Mark Hutchison said the City of Las Vegas and Councilmen Bob Coffin and Steve Seroka don’t treat his clients equally when it comes to building on the 250-acre property in Summerlin.
“At every turn, despite the fact that the planning commission and the city staff would recommend approval, the city council has voted against it,” Hutchison said.
That’s why the owners who closed on the land in late 2016 filed a complaint in federal court claiming bias and prejudice.
According to Hutchinson, “This really is about government abuse.”
The lawsuit cites Seroka who commented last year about the proposed development.
“Over my dead body will I allow a project that will drive property values down 30 percent in just a year,” Seroka said during a public meeting.
The lawsuit also refers to a comment Coffin made regarding, Yohan Lowie, the CEO of EHB Cos., who has proposed multiple developments on the land.

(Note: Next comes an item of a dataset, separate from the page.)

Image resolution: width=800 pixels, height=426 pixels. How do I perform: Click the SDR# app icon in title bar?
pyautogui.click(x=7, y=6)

“You’ve got to stop treating these people like a bunch of unruly Palestinians getting thrown a concrete block, the settlement being thrown into their land, right there,” Coffin said at a public meeting in February 2017.
Coffin’s remarks regard Lowie’s treatment of the people who oppose the development. The lawsuit said Coffin’s discrimination towards the developer is based on “Lowie’s Israeli ethnicity and Jewish faith.”
“He has clearly said that my client is wrong and has compared him in a very derogatory fashion,” Hutchison said.
However, neighbors who live in the Queensridge community right by the course disagree.
“This is just an intimidation of the city,” said Frank Schreck, a longtime gaming lawyer who lives on the golf course.
He argues this is a tactic by Lowie.
“His whole thing is bullying residents, and since he’s not making a lot of progress with us, he’s now bullying the city,” Schreck said.
Many neighbors oppose the proposed development of homes and condos on the land. A court decision earlier this month regarding the property states modification of the master plan for the community is needed before residential development can come.
Hutchison counters in the lawsuit that applications submitted are consistent with city zoning and that the land “abuts the common interest community commonly known as Queensridge.”
The complaint adds the golf course is “not governed by the Master
Declaration of Covenants, Conditions, Restrictions, and Easements of Queensridge.”